One of the two female King Eiders photographed on 27 December 2023 that were known to be present at Rincon Island/Ventura Pier, Ventura County 17 December 2022–5 February 2023. Photo © David Pereksta.

This Little Stint, photographed on 12 February 2023, was known to be present at the San Jacinto Wildlife Area, Riverside County 27 January–22 April 2023. Photo © Curtis A. Marantz.

The first Wood Sandpiper known to spend the winter in North America, and only the fourth ever in California, photographed on 22 December 2022, was found on the 20 December 2022 San Jacinto Wildlife Area Christmas Bird Count in Riverside County and remained through 13 April 2023. Photo © David Pereksta.

This adult Tufted Puffin, 12 km west of La Jolla, San Diego County on 18 February 2023, establishes one of the southernmost records for the species. Photo © Linus Blomquist.

This first-winter Yellow-billed Loon on Mission Bay in San Diego County photographed on 23 December 2022, was present 22 December 2022–15 March 2023 and established the first record for San Diego County. Photo © Gary Nunn.

This young Short-tailed Albatross, an endangered species but increasing in numbers, was over the open ocean 130 km west southwest of San Miguel Island, Santa Barbara County on 20 January 2023 Photo © Michael Force.

This Fork-tailed Storm-Petrel, near the southern extreme of this species’ pelagic range, was forced slightly inland over San Elijo Lagoon, San Diego County by fierce westerly winds on 22 February 2023. Photo © Mike McKenzie.

Despite its undetermined origin, this female Snowy Owl, photographed on 29 December 2022, using rooftops in residential Cypress, Orange County for daytime roosting 26 November 2022–16 January 2023, provided a unique viewing experience and attracted much attention from birders and the general public alike. Photo © Robbie Lisa Freeman.

This Winter Wren, photographed on 20 January 2023, was present at Arroyo Burro in Santa Barbara, Santa Barbara County 19 November 2022–15 March 2023. Note the pale throat, although the call is the most reliable way to distinguish this vagrant from the closely similar Pacific Wren.
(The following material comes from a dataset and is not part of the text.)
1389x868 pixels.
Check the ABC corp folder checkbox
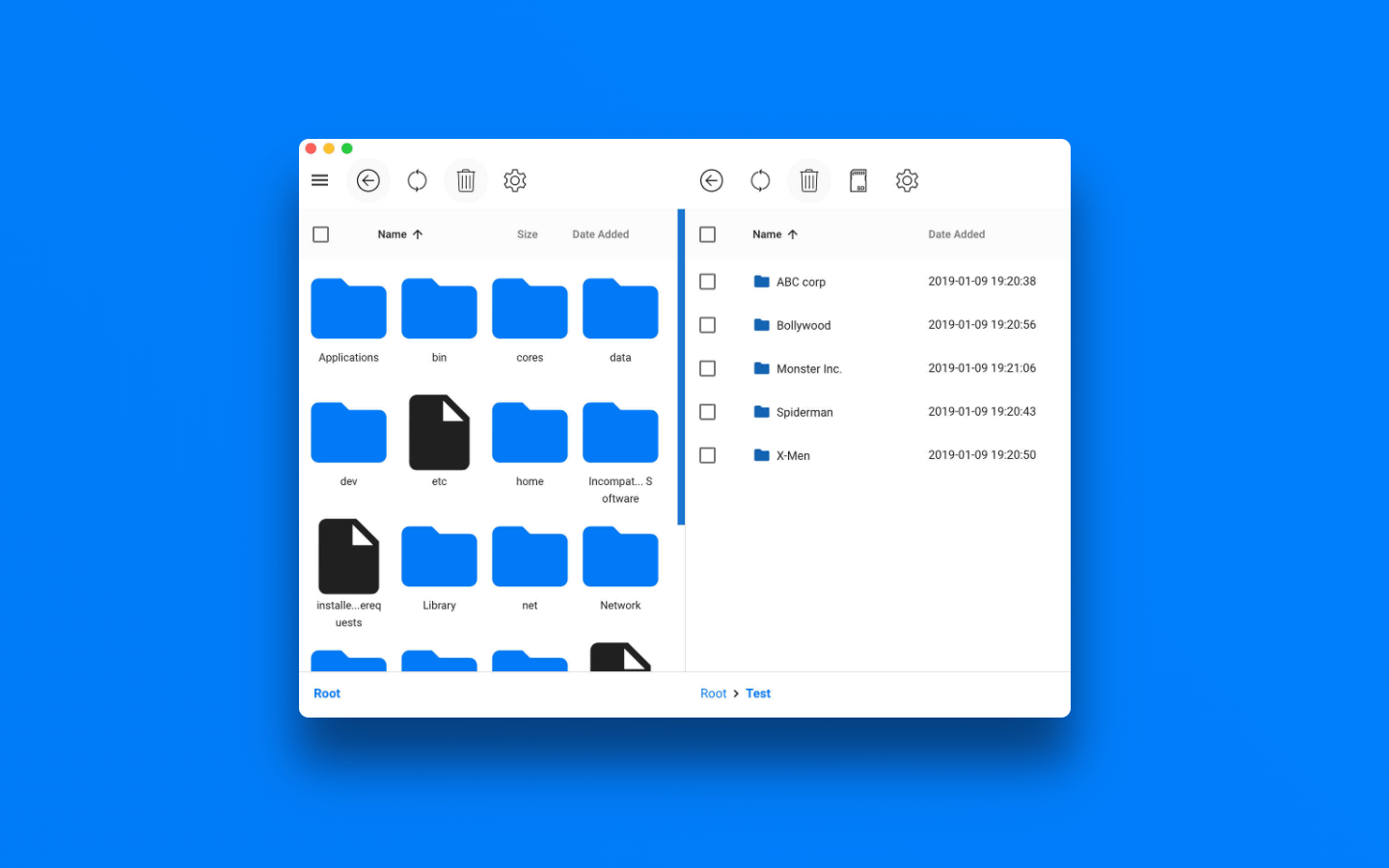click(707, 281)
Photo © Hugh Ranson.

This Bohemian Waxwing, photographed on 27 November 2022, remained in Lone Pine, Inyo County 26–28 November 2022; two more Bohemians were found in January a short distance north in Bishop. Note the diagnostic chestnut undertail coverts. Photo © Russell Kokx.

Showing a nice blend of characters of its presumed parental species, this towhee at Ft. Tejon State Historic Park, Kern Co on 27 February 2023 was identified as an intergeneric hybrid between Spotted and California. Its calls resembled those of a California Towhee. Photo © Daniel Irons.

This young female Streak-backed Oriole, photographed on 10 December 2022, remained at a private residence in Lone Pine, Inyo County 10 December 2022–18 April 2023 surviving the cold of winter. Note the face pattern and streaks on the mantle that differentiate this oriole from Hooded and Bullock’s Orioles of similar age. Photo © Bob Steele.

This long-staying male Pyrrhuloxia, photographed on 3 November 2022, remained at Lake Cahuilla, Riverside County 3 November 2022–18 April 2023 Photo © Curtis A. Marantz.